WHAT THIS TASK INVOLVES: Rewrite the entries, starting at the line that contains "This screenshot has height=983, width=1000." and ending at the last entry, with every "screenshot" changed to "image" and nothing else altered. Leave the pictures out of your answer.

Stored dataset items
>>>>

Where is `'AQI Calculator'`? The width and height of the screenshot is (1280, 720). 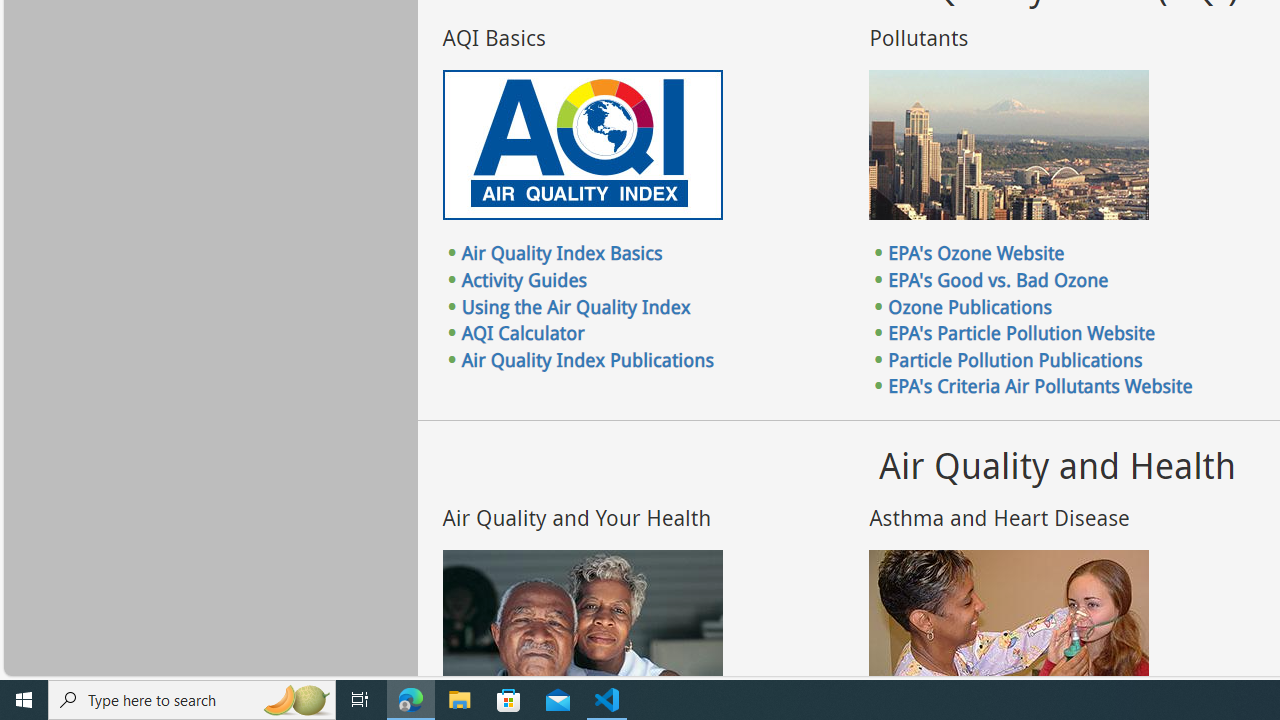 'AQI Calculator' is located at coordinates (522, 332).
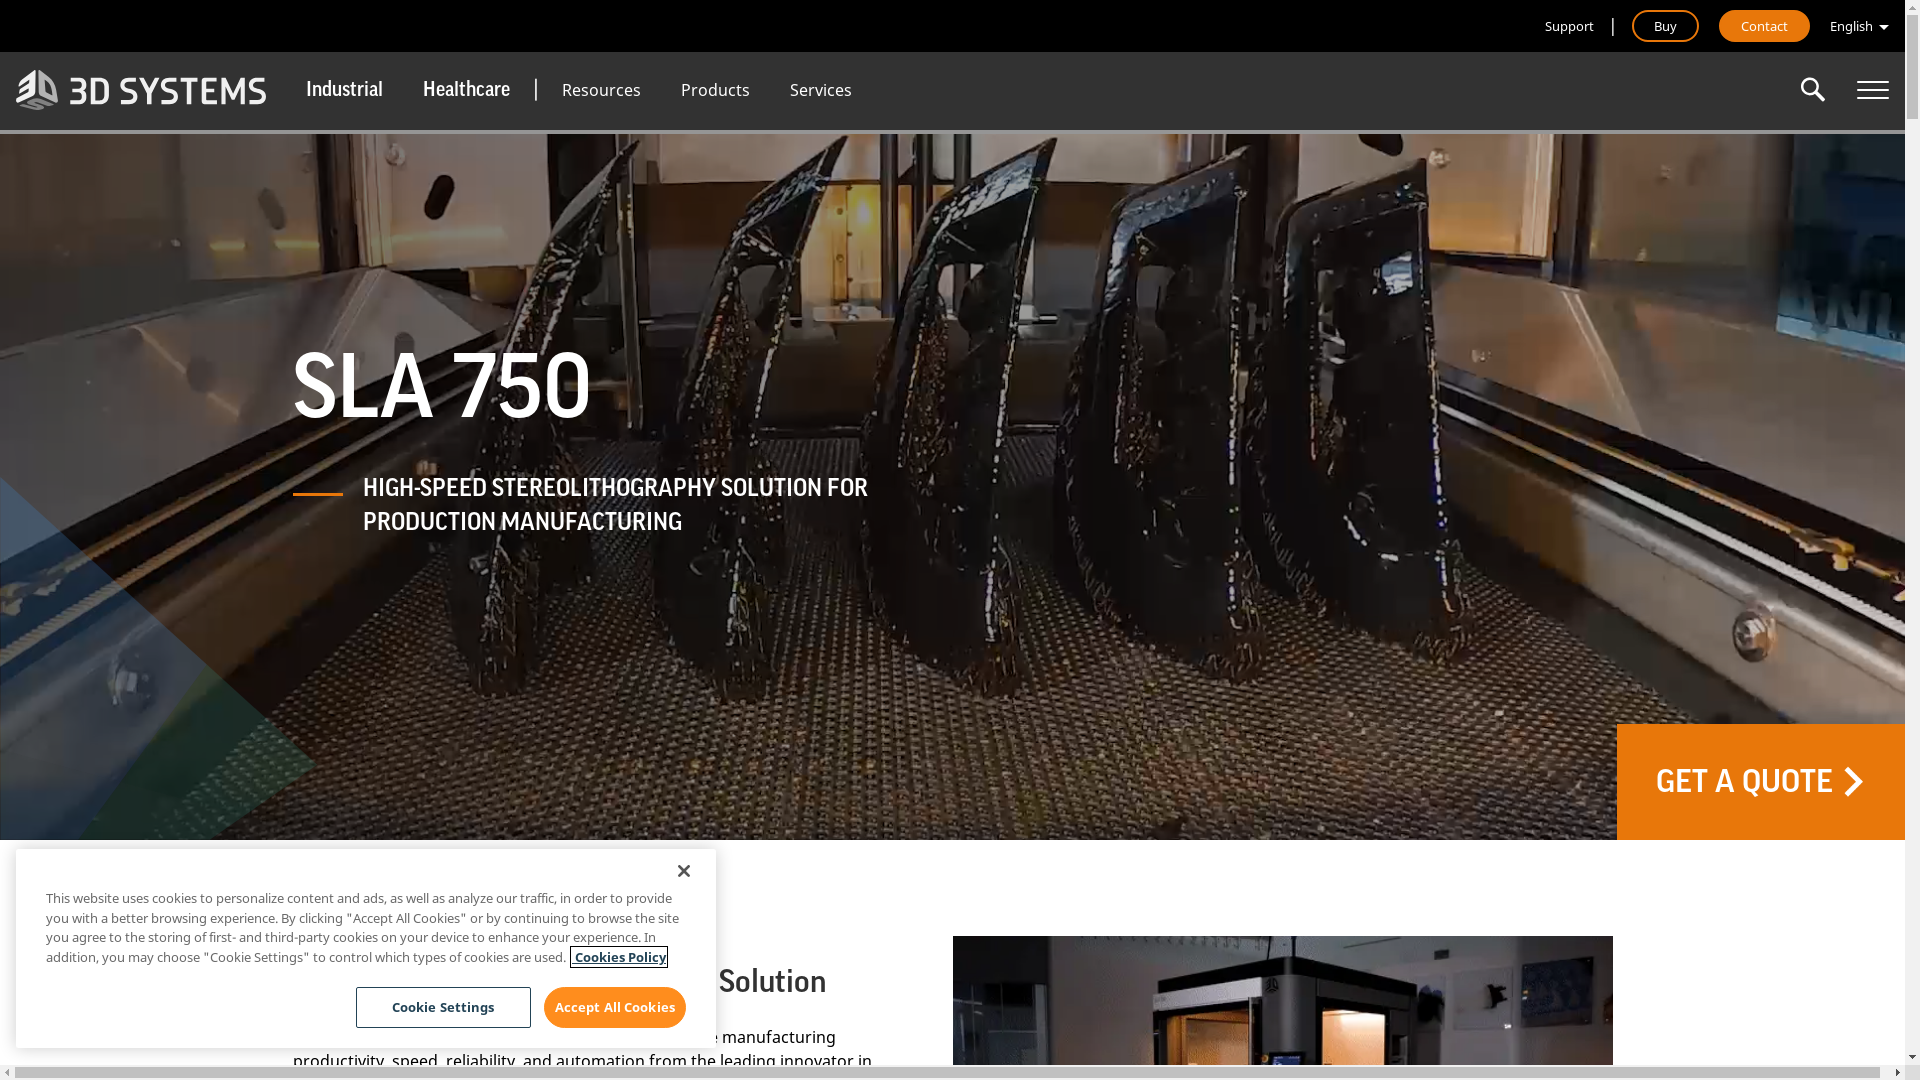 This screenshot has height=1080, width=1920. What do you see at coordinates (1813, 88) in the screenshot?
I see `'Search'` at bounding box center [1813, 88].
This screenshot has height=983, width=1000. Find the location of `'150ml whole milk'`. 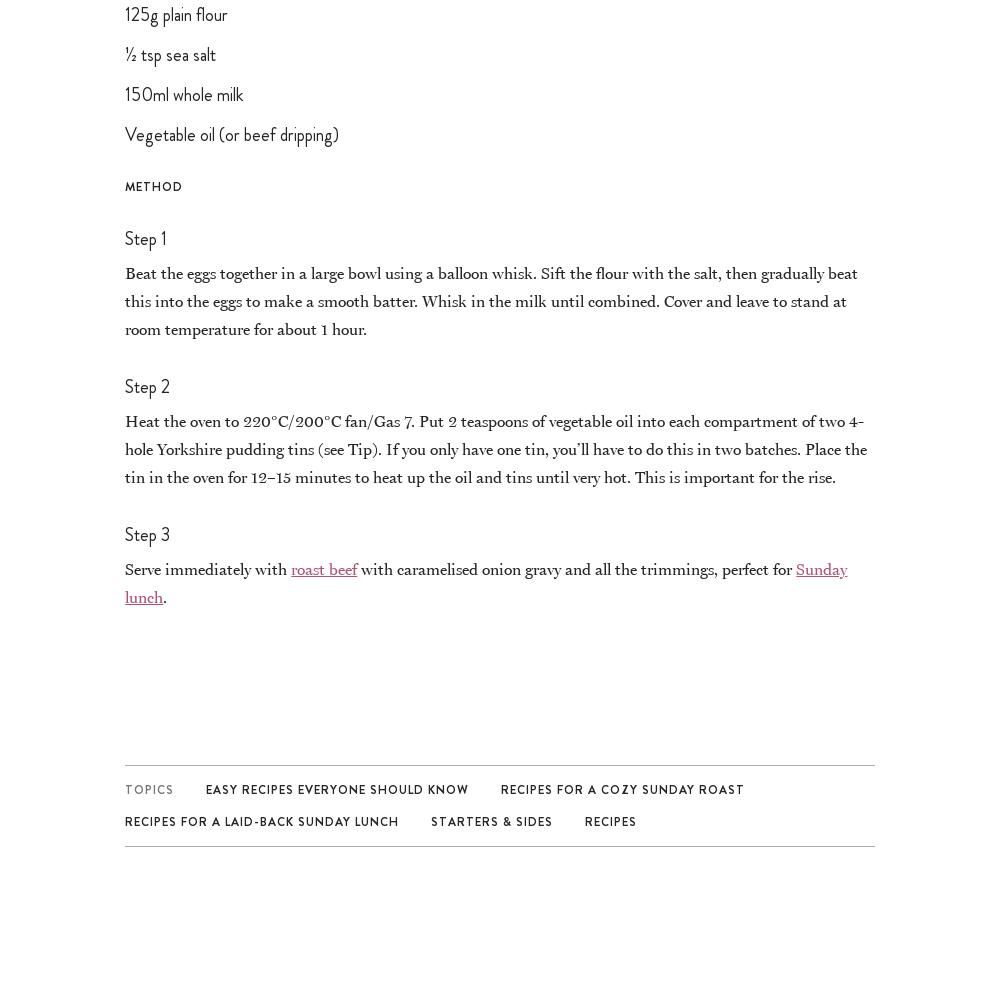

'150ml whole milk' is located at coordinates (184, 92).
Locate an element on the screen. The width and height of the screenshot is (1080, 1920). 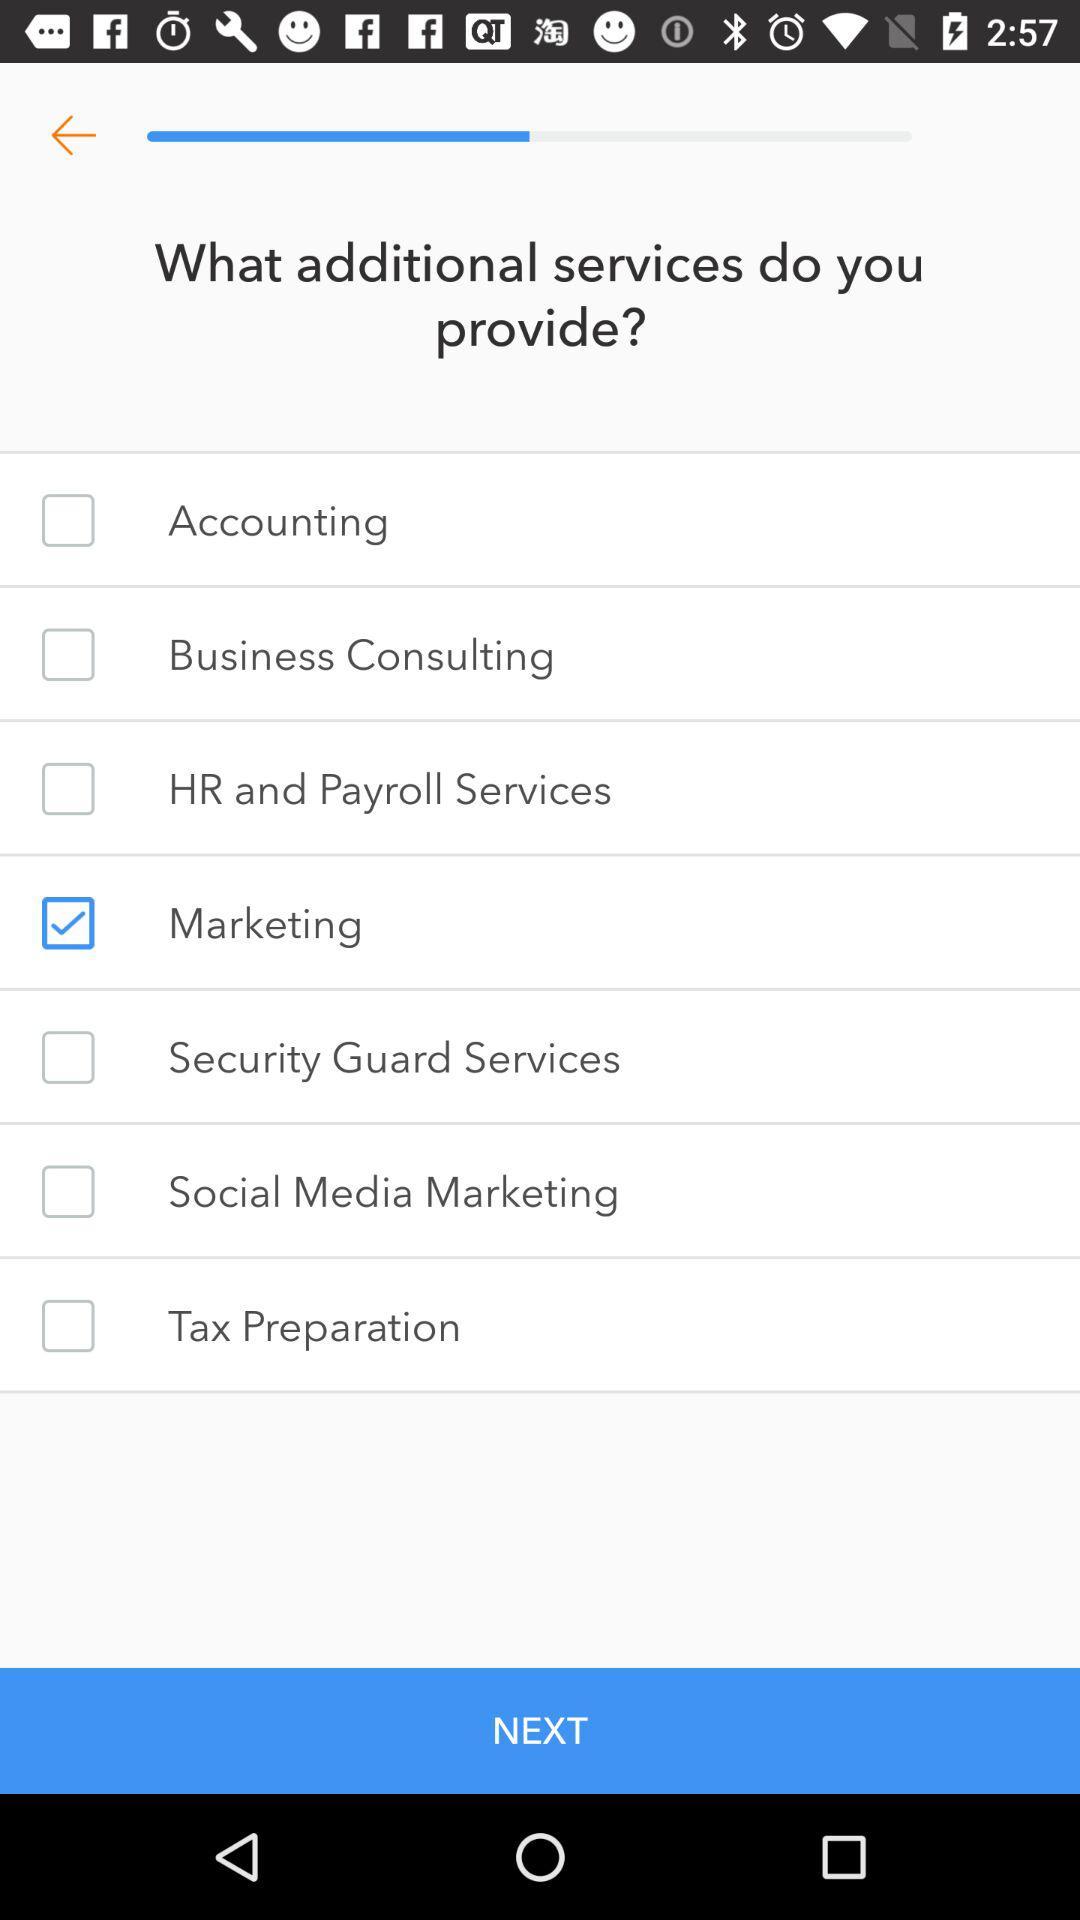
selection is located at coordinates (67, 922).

<<<<

RESPONSE TO THE TASK:
This image has height=983, width=1000. Find the location of `'150ml whole milk'`. 

'150ml whole milk' is located at coordinates (184, 92).
Locate an element on the screen. The width and height of the image is (1080, 1920). 
selection is located at coordinates (67, 922).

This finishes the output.